= Beginning of Section =

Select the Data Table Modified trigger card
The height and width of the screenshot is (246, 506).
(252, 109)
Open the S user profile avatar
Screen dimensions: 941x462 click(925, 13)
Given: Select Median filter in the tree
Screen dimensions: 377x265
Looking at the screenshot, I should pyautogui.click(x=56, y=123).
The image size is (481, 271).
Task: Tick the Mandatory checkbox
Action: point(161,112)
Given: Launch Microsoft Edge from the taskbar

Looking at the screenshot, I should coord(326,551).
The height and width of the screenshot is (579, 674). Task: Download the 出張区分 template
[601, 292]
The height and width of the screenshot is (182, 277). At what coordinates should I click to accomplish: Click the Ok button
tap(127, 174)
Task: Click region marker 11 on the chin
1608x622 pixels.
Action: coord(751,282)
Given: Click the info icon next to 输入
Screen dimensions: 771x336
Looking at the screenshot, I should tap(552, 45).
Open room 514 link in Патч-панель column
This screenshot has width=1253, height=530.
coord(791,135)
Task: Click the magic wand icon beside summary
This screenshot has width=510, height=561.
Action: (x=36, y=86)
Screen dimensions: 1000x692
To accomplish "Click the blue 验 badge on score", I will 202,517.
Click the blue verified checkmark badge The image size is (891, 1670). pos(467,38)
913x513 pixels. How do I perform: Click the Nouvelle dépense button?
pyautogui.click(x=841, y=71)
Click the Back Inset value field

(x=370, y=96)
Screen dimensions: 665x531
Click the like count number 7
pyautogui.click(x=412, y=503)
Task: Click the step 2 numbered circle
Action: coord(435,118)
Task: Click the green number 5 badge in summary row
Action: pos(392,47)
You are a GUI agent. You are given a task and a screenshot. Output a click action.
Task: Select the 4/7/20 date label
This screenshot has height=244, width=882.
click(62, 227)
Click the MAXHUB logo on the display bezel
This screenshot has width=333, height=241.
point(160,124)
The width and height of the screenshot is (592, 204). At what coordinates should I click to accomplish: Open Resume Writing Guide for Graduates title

= End of Section =

__Work required__
Only the lines from the beginning of the material through the line with "Task: Click region marker 11 on the chin" should appear in the answer, each copied exactly.

__Solution__
Select the Data Table Modified trigger card
The height and width of the screenshot is (246, 506).
(252, 109)
Open the S user profile avatar
Screen dimensions: 941x462 click(925, 13)
Given: Select Median filter in the tree
Screen dimensions: 377x265
Looking at the screenshot, I should pyautogui.click(x=56, y=123).
The image size is (481, 271).
Task: Tick the Mandatory checkbox
Action: point(161,112)
Given: Launch Microsoft Edge from the taskbar

Looking at the screenshot, I should coord(326,551).
The height and width of the screenshot is (579, 674). Task: Download the 出張区分 template
[601, 292]
The height and width of the screenshot is (182, 277). At what coordinates should I click to accomplish: Click the Ok button
tap(127, 174)
Task: Click region marker 11 on the chin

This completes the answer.